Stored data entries
==============================

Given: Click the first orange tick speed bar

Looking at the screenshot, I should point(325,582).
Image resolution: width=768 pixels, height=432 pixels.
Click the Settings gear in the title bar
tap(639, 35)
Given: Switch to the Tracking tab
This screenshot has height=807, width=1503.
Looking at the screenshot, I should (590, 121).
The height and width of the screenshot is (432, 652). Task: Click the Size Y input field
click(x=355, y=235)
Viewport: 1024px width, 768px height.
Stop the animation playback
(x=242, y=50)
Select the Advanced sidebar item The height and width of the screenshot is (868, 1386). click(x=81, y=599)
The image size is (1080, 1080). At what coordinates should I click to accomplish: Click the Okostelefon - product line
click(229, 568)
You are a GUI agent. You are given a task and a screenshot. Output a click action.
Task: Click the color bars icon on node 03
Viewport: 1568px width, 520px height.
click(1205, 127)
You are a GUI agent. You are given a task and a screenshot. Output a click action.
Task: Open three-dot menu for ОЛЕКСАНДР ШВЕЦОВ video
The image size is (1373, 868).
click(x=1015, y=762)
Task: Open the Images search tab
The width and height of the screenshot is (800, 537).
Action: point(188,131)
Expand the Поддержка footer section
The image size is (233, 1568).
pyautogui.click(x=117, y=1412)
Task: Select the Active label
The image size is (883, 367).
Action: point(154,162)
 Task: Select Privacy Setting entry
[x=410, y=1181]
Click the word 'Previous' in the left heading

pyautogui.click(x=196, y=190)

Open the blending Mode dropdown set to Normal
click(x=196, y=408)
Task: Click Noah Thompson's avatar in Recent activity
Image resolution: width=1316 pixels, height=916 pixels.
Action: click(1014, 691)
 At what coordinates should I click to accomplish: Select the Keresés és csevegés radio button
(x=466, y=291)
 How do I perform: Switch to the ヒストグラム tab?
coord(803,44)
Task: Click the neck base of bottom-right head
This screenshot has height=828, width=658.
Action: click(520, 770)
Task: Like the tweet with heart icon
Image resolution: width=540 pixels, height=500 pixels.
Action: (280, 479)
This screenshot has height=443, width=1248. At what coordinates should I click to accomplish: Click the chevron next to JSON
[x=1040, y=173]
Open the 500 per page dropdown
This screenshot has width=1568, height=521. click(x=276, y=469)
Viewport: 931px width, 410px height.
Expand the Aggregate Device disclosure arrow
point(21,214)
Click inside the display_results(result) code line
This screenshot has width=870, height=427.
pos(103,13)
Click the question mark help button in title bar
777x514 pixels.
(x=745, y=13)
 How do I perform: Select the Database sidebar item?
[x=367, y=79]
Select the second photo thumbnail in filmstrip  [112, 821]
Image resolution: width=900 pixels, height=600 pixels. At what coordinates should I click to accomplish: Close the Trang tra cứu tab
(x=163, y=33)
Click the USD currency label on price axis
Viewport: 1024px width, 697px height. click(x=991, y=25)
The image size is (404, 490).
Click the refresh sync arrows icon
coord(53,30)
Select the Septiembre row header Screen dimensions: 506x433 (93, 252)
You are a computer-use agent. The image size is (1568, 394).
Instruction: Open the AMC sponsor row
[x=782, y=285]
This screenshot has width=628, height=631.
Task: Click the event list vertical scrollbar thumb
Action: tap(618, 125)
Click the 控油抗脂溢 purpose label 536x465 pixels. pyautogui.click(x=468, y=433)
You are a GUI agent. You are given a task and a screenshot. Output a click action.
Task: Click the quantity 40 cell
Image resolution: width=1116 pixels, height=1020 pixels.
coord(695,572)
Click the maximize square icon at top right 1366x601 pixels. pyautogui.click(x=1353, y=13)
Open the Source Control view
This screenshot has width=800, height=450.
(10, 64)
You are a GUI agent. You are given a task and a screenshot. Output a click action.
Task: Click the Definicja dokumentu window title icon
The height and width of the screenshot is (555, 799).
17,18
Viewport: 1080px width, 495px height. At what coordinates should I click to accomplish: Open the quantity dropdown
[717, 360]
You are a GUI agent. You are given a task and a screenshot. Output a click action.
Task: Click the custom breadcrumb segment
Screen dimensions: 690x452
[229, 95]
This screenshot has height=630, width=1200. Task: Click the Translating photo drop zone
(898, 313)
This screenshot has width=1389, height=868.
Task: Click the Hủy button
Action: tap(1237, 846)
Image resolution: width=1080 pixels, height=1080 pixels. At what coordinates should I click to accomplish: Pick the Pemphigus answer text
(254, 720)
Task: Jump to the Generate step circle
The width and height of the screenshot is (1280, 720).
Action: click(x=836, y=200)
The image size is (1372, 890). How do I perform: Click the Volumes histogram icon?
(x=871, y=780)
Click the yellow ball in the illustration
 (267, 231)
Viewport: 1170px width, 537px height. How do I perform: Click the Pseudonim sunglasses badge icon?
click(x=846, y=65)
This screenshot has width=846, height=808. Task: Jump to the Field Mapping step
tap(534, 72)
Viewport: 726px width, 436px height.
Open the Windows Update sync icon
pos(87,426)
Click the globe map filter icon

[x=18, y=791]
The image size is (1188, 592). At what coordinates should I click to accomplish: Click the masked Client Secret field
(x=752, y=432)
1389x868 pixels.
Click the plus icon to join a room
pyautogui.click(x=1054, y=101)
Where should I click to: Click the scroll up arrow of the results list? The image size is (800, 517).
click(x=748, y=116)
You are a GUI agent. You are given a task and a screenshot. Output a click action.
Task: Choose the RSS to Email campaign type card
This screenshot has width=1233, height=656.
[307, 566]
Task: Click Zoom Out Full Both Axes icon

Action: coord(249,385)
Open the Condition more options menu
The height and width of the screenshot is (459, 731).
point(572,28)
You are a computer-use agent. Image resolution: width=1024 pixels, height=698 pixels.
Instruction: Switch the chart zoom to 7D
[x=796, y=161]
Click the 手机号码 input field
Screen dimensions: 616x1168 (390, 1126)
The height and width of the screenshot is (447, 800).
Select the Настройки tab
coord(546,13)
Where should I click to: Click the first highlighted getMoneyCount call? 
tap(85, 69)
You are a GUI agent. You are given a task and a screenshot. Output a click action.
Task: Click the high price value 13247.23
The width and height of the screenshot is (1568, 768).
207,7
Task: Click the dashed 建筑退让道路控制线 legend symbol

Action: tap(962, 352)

==============================

* INSTRUCTIONS FOR THE TASK:
Write out the data above again, word for word.

* COMPLETED EXERCISE:
Given: Click the first orange tick speed bar

Looking at the screenshot, I should point(325,582).
Image resolution: width=768 pixels, height=432 pixels.
Click the Settings gear in the title bar
tap(639, 35)
Given: Switch to the Tracking tab
This screenshot has height=807, width=1503.
Looking at the screenshot, I should (590, 121).
The height and width of the screenshot is (432, 652). Task: Click the Size Y input field
click(x=355, y=235)
Viewport: 1024px width, 768px height.
Stop the animation playback
(x=242, y=50)
Select the Advanced sidebar item The height and width of the screenshot is (868, 1386). click(x=81, y=599)
The image size is (1080, 1080). At what coordinates should I click to accomplish: Click the Okostelefon - product line
click(229, 568)
You are a GUI agent. You are given a task and a screenshot. Output a click action.
Task: Click the color bars icon on node 03
Viewport: 1568px width, 520px height.
click(1205, 127)
You are a GUI agent. You are given a task and a screenshot. Output a click action.
Task: Open three-dot menu for ОЛЕКСАНДР ШВЕЦОВ video
The image size is (1373, 868).
click(x=1015, y=762)
Task: Open the Images search tab
The width and height of the screenshot is (800, 537).
Action: point(188,131)
Expand the Поддержка footer section
The image size is (233, 1568).
pyautogui.click(x=117, y=1412)
Task: Select the Active label
The image size is (883, 367).
Action: point(154,162)
 Task: Select Privacy Setting entry
[x=410, y=1181]
Click the word 'Previous' in the left heading

pyautogui.click(x=196, y=190)

Open the blending Mode dropdown set to Normal
click(x=196, y=408)
Task: Click Noah Thompson's avatar in Recent activity
Image resolution: width=1316 pixels, height=916 pixels.
Action: click(1014, 691)
 At what coordinates should I click to accomplish: Select the Keresés és csevegés radio button
(x=466, y=291)
 How do I perform: Switch to the ヒストグラム tab?
coord(803,44)
Task: Click the neck base of bottom-right head
This screenshot has height=828, width=658.
Action: click(520, 770)
Task: Like the tweet with heart icon
Image resolution: width=540 pixels, height=500 pixels.
Action: (280, 479)
This screenshot has height=443, width=1248. At what coordinates should I click to accomplish: Click the chevron next to JSON
[x=1040, y=173]
Open the 500 per page dropdown
This screenshot has width=1568, height=521. click(x=276, y=469)
Viewport: 931px width, 410px height.
Expand the Aggregate Device disclosure arrow
point(21,214)
Click inside the display_results(result) code line
This screenshot has width=870, height=427.
pos(103,13)
Click the question mark help button in title bar
777x514 pixels.
(x=745, y=13)
 How do I perform: Select the Database sidebar item?
[x=367, y=79]
Select the second photo thumbnail in filmstrip  [112, 821]
Image resolution: width=900 pixels, height=600 pixels. At what coordinates should I click to accomplish: Close the Trang tra cứu tab
(x=163, y=33)
Click the USD currency label on price axis
Viewport: 1024px width, 697px height. click(x=991, y=25)
The image size is (404, 490).
Click the refresh sync arrows icon
coord(53,30)
Select the Septiembre row header Screen dimensions: 506x433 (93, 252)
You are a computer-use agent. The image size is (1568, 394).
Instruction: Open the AMC sponsor row
[x=782, y=285]
This screenshot has width=628, height=631.
Task: Click the event list vertical scrollbar thumb
Action: tap(618, 125)
Click the 控油抗脂溢 purpose label 536x465 pixels. pyautogui.click(x=468, y=433)
You are a GUI agent. You are given a task and a screenshot. Output a click action.
Task: Click the quantity 40 cell
Image resolution: width=1116 pixels, height=1020 pixels.
coord(695,572)
Click the maximize square icon at top right 1366x601 pixels. pyautogui.click(x=1353, y=13)
Open the Source Control view
This screenshot has width=800, height=450.
(10, 64)
You are a GUI agent. You are given a task and a screenshot. Output a click action.
Task: Click the Definicja dokumentu window title icon
The height and width of the screenshot is (555, 799).
17,18
Viewport: 1080px width, 495px height. At what coordinates should I click to accomplish: Open the quantity dropdown
[717, 360]
You are a GUI agent. You are given a task and a screenshot. Output a click action.
Task: Click the custom breadcrumb segment
Screen dimensions: 690x452
[229, 95]
This screenshot has height=630, width=1200. Task: Click the Translating photo drop zone
(898, 313)
This screenshot has width=1389, height=868.
Task: Click the Hủy button
Action: tap(1237, 846)
Image resolution: width=1080 pixels, height=1080 pixels. At what coordinates should I click to accomplish: Pick the Pemphigus answer text
(254, 720)
Task: Jump to the Generate step circle
The width and height of the screenshot is (1280, 720).
Action: click(x=836, y=200)
The image size is (1372, 890). How do I perform: Click the Volumes histogram icon?
(x=871, y=780)
Click the yellow ball in the illustration
 (267, 231)
Viewport: 1170px width, 537px height. How do I perform: Click the Pseudonim sunglasses badge icon?
click(x=846, y=65)
This screenshot has width=846, height=808. Task: Jump to the Field Mapping step
tap(534, 72)
Viewport: 726px width, 436px height.
Open the Windows Update sync icon
pos(87,426)
Click the globe map filter icon

[x=18, y=791]
The image size is (1188, 592). At what coordinates should I click to accomplish: Click the masked Client Secret field
(x=752, y=432)
1389x868 pixels.
Click the plus icon to join a room
pyautogui.click(x=1054, y=101)
Where should I click to: Click the scroll up arrow of the results list? The image size is (800, 517).
click(x=748, y=116)
You are a GUI agent. You are given a task and a screenshot. Output a click action.
Task: Choose the RSS to Email campaign type card
This screenshot has width=1233, height=656.
[307, 566]
Task: Click Zoom Out Full Both Axes icon

Action: coord(249,385)
Open the Condition more options menu
The height and width of the screenshot is (459, 731).
point(572,28)
You are a computer-use agent. Image resolution: width=1024 pixels, height=698 pixels.
Instruction: Switch the chart zoom to 7D
[x=796, y=161]
Click the 手机号码 input field
Screen dimensions: 616x1168 (390, 1126)
The height and width of the screenshot is (447, 800).
Select the Настройки tab
coord(546,13)
Where should I click to: Click the first highlighted getMoneyCount call? 
tap(85, 69)
You are a GUI agent. You are given a task and a screenshot. Output a click action.
Task: Click the high price value 13247.23
The width and height of the screenshot is (1568, 768).
207,7
Task: Click the dashed 建筑退让道路控制线 legend symbol

Action: tap(962, 352)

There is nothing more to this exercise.